Es wäre naheliegend, den Blick, den der Film auf die Männer wirft, voyeuristisch zu nennen, doch erscheint das wenig präzise für das In-Betracht-Nehmen von Körpern, die ganz auf den Zweck des Gesehen- und Bestauntwerdens ausgerichtet sind. Der Blick auf den Körper bildet ein Zentrum des Films, in den Blicken in den Spiegel, den Blicken auf die Körper anderer, den abschätzenden, im Trainingsraum und in der Umkleide, den therapeutischen und beratenden, die nach Verbesserung suchen, und in der Ausrichtung auf den Blick selbst, wenn Côté sich Zeit und Raum nimmt, die Umgebung des Moments und des Ausdrucks zu erfassen, die das Fotoshooting festschreibt. Dazwischen immer wieder sinnfällige Irritationen, wenn einer der Männer unter merkwürdigem Schnaufen Youtube kuckend sein Frühstück in sich hineinschaufelt, und dabei in Tränen ausbricht, wenn ein anderer schnell und heimlich in der Küche ein Steak verschlingt, um dann zur traditionellen Familiendinnertafel zurückzukehren, wenn die zerspannten Tattoos ins Bild rücken, auf einer Haut, die einen Körper umspannt, der das, was er ist, erst geworden ist, wenn auf die Selfieposen in der zur Kraftkammer umfunktionierten Garage das Babyschaukeln auf der Schulter folgt.
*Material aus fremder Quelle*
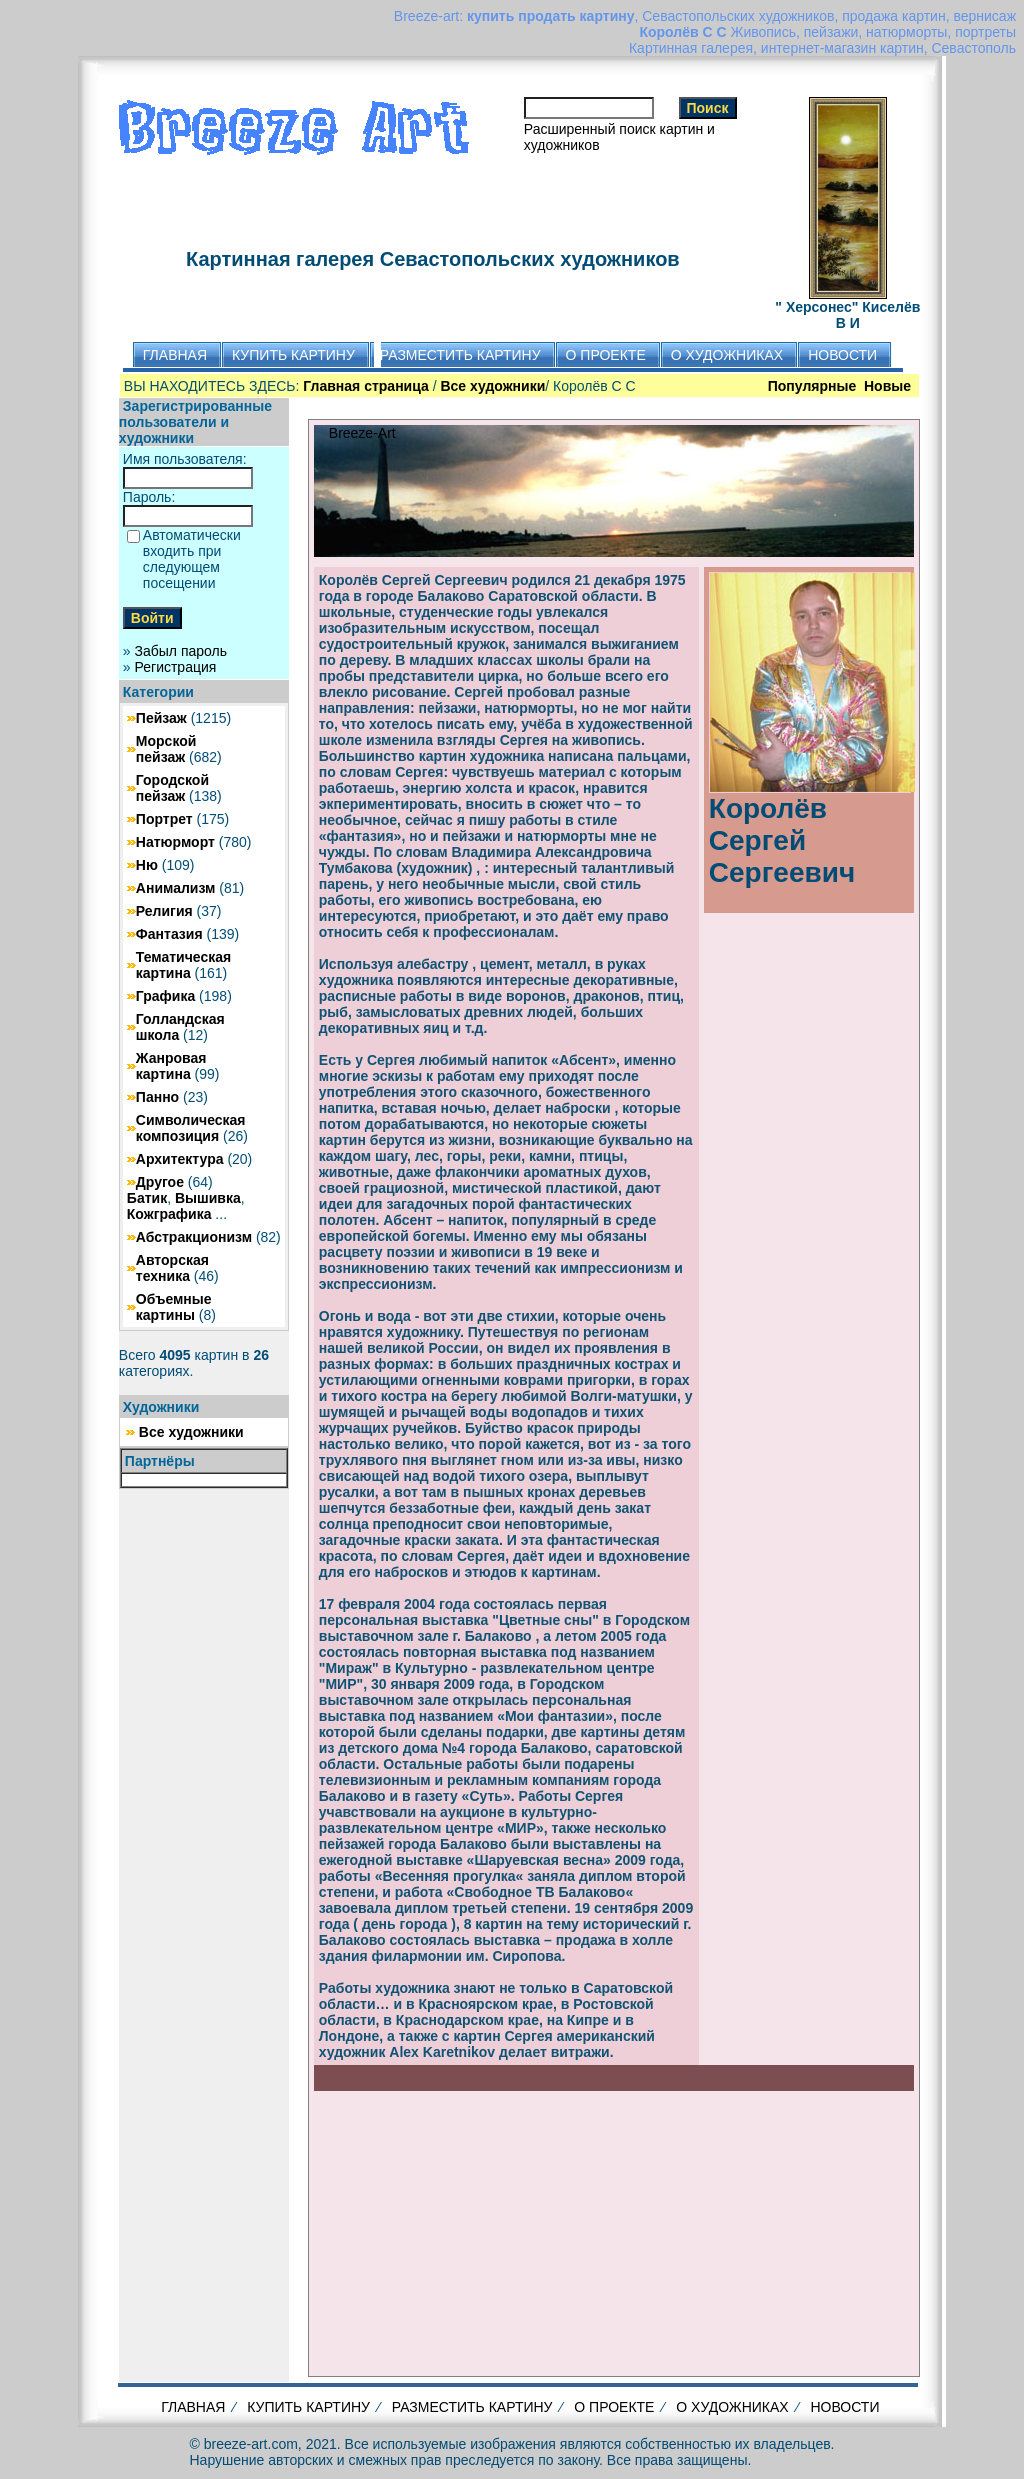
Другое (160, 1182)
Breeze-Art (362, 433)
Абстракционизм (194, 1237)
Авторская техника (172, 1268)
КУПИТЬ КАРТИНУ (308, 2407)
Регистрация (176, 667)
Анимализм (176, 888)
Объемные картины (174, 1307)
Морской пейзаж (166, 749)
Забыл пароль (181, 651)
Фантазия (169, 934)
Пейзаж (161, 718)
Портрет (164, 819)
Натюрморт (175, 842)
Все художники (191, 1432)
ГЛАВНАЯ (193, 2407)
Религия (164, 911)
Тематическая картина (183, 965)
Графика (165, 996)
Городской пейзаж (172, 788)
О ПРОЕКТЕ (614, 2407)
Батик (147, 1198)
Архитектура (180, 1159)
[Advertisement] (614, 2231)
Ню (147, 865)
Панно (157, 1097)
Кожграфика (169, 1214)
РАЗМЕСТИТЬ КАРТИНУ (472, 2407)
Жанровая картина (171, 1066)
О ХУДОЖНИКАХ (732, 2407)
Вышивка (208, 1198)
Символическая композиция (191, 1128)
Die Haltung, die der Film einnimmt, ist die Verdopplung eines Blicks der anderen auf sie selbst, prismatisch gebrochen, wie in dem Bild des zähneputzenden Muskelbergs vor dem gekippten Badezimmerspiegelschrank, der den Körper zerteilt und neu zusammenfügt.

"A Skin So Soft" bemüht sich nicht, die Kontexte, in denen die austrainierten Leiber stehen, zum Verschwinden zu bringen, er interessiert sich aber nur soweit dafür, als sie die Körper plastisch und affektiv werden lassen, und nicht für deren Eignung als Gegenstand oder Schauplatz von Metaphern. Markant ausgespart bleibt in der Umkreisung, die der Film vollzieht, der Wettkampf, die soziale Vermessung der Arbeit am physischen Selbst. Seinen Höhepunkt findet der Film woanders, in einer erkennbar Côtéschen Geste des fiktionalen Durchbruchs im letzten Akt, wenn der Regisseur (dessen arrangierende Hand freilich durchgehend spürbar bleibt) seine Protagonisten auf einen Road-Trip in die Natur schickt, und auf einer improvisierten Bühne im Grünen für sich selbst und füreinander posieren läßt. Ein treffendes Bild für einen Film, dessen Faszination einer seltsamen Obsession für eine Schönheit gilt, an der man charakteristisch finden kann, dass sie von Zwecken befreit ist. Eine Faszination, der folgen wird können, wer sich damit zufrieden gibt, dass das, was nicht zur Sprache kommt, im Bild gerinnt.

Sebastian Markt

A Skin So Soft - Kanada 2017 - OT: Ta peau si lisse - Regie: Denis Côté - Laufzeit: 93 Minuten.